[Collected data]
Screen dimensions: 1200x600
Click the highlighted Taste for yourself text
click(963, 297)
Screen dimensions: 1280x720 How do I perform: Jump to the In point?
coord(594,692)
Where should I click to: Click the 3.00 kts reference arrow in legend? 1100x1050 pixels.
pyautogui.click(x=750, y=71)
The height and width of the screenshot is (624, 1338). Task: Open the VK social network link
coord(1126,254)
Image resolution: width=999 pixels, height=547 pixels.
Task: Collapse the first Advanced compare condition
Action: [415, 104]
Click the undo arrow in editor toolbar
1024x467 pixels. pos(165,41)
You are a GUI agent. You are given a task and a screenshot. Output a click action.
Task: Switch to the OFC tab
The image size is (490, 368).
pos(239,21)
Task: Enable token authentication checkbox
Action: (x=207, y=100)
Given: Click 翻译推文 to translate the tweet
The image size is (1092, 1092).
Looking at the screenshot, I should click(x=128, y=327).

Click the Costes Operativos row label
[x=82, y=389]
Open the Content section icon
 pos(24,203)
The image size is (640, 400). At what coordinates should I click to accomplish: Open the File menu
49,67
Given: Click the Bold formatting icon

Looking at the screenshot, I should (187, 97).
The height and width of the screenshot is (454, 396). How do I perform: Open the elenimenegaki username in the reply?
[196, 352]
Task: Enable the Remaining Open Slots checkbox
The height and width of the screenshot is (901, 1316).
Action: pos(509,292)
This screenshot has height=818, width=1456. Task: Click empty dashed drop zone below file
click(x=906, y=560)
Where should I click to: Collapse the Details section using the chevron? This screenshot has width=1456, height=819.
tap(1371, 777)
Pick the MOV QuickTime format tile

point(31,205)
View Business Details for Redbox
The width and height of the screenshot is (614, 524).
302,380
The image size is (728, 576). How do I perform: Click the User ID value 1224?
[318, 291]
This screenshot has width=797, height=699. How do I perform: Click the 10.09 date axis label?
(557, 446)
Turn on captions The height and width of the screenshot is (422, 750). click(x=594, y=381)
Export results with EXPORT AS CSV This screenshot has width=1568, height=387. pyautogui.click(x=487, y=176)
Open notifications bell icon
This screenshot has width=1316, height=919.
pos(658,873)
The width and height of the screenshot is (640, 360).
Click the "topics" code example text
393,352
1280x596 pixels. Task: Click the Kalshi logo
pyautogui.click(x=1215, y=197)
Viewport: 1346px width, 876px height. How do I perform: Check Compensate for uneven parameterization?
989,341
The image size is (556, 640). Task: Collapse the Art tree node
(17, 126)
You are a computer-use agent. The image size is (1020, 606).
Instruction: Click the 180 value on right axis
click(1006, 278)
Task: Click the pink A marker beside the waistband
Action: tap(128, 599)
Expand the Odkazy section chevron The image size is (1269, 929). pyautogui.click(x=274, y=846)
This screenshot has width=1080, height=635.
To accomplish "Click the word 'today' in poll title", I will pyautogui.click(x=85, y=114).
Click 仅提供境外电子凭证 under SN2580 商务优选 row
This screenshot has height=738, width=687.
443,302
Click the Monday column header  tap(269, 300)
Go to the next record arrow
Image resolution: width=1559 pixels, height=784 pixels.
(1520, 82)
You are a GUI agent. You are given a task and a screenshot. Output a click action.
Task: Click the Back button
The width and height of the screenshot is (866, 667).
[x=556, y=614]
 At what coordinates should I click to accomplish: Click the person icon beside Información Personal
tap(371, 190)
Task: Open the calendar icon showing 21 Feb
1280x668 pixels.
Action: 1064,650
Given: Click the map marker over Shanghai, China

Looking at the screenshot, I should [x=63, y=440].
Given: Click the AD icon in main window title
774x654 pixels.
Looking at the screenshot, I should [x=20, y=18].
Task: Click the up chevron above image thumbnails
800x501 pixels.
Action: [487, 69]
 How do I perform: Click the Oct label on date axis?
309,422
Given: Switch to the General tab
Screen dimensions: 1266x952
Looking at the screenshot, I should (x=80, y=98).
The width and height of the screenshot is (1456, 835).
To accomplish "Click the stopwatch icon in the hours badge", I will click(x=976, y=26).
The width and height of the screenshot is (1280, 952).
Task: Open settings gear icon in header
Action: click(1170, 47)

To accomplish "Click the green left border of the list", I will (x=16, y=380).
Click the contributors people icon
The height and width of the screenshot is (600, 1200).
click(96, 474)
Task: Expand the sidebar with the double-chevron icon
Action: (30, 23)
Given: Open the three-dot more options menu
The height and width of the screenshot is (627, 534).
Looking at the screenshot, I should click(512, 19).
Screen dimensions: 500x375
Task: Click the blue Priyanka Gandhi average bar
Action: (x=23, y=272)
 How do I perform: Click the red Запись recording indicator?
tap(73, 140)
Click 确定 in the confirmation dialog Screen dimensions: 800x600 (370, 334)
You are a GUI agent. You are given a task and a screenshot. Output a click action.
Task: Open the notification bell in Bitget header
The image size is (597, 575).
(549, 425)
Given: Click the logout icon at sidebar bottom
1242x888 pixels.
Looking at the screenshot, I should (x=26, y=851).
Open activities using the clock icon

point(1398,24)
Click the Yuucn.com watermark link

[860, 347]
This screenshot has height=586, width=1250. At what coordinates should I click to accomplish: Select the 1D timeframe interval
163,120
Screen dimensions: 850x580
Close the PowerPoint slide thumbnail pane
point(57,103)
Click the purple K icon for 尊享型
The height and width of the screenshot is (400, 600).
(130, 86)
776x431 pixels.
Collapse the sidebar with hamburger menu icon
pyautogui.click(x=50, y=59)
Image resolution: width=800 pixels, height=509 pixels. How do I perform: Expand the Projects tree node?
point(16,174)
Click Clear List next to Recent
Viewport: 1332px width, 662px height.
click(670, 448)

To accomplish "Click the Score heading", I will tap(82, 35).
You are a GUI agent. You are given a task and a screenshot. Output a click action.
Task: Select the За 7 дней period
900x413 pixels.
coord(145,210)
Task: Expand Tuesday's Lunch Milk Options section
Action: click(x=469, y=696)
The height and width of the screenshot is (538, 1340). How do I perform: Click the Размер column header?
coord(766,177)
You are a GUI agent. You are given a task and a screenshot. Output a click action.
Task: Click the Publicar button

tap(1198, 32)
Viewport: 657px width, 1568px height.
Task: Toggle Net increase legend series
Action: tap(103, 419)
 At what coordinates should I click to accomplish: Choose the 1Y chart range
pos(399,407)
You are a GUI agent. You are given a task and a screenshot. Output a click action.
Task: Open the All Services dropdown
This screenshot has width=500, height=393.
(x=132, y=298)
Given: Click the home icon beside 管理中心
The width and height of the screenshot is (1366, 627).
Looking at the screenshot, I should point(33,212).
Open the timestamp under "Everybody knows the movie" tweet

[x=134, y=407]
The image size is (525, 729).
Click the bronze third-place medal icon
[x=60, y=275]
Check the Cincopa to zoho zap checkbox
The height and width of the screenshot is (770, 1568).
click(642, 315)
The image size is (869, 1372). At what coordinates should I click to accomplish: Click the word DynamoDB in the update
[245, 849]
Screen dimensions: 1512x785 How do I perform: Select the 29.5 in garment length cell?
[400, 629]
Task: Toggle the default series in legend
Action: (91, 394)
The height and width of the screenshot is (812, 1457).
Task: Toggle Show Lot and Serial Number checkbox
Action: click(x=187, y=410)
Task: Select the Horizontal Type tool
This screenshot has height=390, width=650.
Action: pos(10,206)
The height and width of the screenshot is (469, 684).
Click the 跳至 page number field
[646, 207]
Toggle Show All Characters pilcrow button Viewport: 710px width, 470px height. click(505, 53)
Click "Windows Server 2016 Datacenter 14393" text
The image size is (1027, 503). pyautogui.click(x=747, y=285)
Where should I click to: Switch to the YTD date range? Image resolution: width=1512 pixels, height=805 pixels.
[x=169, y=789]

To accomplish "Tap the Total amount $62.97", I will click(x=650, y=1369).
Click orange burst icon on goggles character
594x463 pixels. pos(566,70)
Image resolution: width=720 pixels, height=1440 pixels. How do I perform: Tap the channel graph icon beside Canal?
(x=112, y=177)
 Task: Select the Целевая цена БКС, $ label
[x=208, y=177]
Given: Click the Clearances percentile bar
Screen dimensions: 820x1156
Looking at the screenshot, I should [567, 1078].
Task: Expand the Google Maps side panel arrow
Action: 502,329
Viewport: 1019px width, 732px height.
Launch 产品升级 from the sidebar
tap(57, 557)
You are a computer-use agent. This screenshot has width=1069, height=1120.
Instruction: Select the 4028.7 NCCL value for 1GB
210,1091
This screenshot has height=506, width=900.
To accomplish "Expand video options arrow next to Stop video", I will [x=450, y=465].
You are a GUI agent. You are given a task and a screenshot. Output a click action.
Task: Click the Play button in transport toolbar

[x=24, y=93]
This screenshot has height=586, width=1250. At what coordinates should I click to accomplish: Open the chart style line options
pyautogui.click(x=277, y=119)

### Work to complete
The expected output is the lines from the one with "Toggle Show All" through the end of the data, exactly as written and nothing more.

### Reply to the exercise
Toggle Show All Characters pilcrow button Viewport: 710px width, 470px height. click(505, 53)
Click "Windows Server 2016 Datacenter 14393" text
The image size is (1027, 503). pyautogui.click(x=747, y=285)
Where should I click to: Switch to the YTD date range? Image resolution: width=1512 pixels, height=805 pixels.
[x=169, y=789]

To accomplish "Tap the Total amount $62.97", I will click(x=650, y=1369).
Click orange burst icon on goggles character
594x463 pixels. pos(566,70)
Image resolution: width=720 pixels, height=1440 pixels. How do I perform: Tap the channel graph icon beside Canal?
(x=112, y=177)
 Task: Select the Целевая цена БКС, $ label
[x=208, y=177]
Given: Click the Clearances percentile bar
Screen dimensions: 820x1156
Looking at the screenshot, I should [567, 1078].
Task: Expand the Google Maps side panel arrow
Action: 502,329
Viewport: 1019px width, 732px height.
Launch 产品升级 from the sidebar
tap(57, 557)
You are a computer-use agent. This screenshot has width=1069, height=1120.
Instruction: Select the 4028.7 NCCL value for 1GB
210,1091
This screenshot has height=506, width=900.
To accomplish "Expand video options arrow next to Stop video", I will [x=450, y=465].
You are a GUI agent. You are given a task and a screenshot. Output a click action.
Task: Click the Play button in transport toolbar

[x=24, y=93]
This screenshot has height=586, width=1250. At what coordinates should I click to accomplish: Open the chart style line options
pyautogui.click(x=277, y=119)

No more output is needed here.